Exercise requirements
Transcribe the passage of the Rocklin money-laundering article starting at "Daniel Stewart, 56, of" and ending at "waste management facilities.".

====== Exercise text

Rocklin business owners accused of money laundering for drug dealer in undercover sting
A federal grand jury has indicted two Placer County men running a Rocklin-based business who are accused of agreeing to launder money for an interstate drug dealer who was an undercover investigator, federal prosecutors said.
Daniel Stewart, 56, of Lincoln and Luke Burroughs, 56, of Rocklin were indicted Thursday on charges of money laundering and money laundering conspiracy, according to a news release from the U.S. Attorney’s Office in Sacramento.
The prosecutors said Stewart and Burroughs own and operate Western Baler and Conveyor, a company that sells and services equipment for waste management facilities.
Stewart and Burroughs created a scheme to disguise their personal expenses as business expenses, which included writing company checks to pay for more than $350,000-worth of home renovations, according to the U.S. Attorney’s Office. The prosecutors said the defendants’ scheme did not generate enough expenses to offset all the company’s tax liability.

============
====== Records shown

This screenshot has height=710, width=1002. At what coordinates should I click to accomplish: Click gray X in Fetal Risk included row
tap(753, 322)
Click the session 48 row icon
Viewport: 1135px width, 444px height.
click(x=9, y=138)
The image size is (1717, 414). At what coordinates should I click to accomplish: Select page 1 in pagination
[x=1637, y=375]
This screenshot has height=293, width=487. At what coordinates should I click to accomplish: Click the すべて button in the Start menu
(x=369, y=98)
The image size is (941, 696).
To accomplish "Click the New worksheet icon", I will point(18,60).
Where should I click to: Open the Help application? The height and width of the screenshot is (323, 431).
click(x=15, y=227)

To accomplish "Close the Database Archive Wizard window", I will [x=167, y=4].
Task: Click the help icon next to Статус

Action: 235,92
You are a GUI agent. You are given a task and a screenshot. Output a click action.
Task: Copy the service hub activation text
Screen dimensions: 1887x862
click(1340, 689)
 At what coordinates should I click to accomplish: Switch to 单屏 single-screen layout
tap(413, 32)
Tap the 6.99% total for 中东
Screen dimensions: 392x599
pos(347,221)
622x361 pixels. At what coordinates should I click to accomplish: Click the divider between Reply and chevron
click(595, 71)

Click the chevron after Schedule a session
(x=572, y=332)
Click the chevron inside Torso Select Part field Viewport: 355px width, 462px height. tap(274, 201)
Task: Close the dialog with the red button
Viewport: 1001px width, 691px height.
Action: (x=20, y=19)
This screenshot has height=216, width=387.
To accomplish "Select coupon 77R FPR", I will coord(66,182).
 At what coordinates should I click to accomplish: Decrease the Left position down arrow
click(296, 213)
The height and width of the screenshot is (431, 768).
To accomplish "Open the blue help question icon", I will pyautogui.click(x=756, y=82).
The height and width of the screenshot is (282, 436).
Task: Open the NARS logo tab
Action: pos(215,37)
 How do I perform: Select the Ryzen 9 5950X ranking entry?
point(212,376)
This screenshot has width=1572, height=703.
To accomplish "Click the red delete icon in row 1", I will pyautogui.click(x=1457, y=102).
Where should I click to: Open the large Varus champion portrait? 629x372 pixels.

============

Response area
Daniel Stewart, 56, of Lincoln and Luke Burroughs, 56, of Rocklin were indicted Thursday on charges of money laundering and money laundering conspiracy, according to a news release from the U.S. Attorney’s Office in Sacramento.
The prosecutors said Stewart and Burroughs own and operate Western Baler and Conveyor, a company that sells and services equipment for waste management facilities.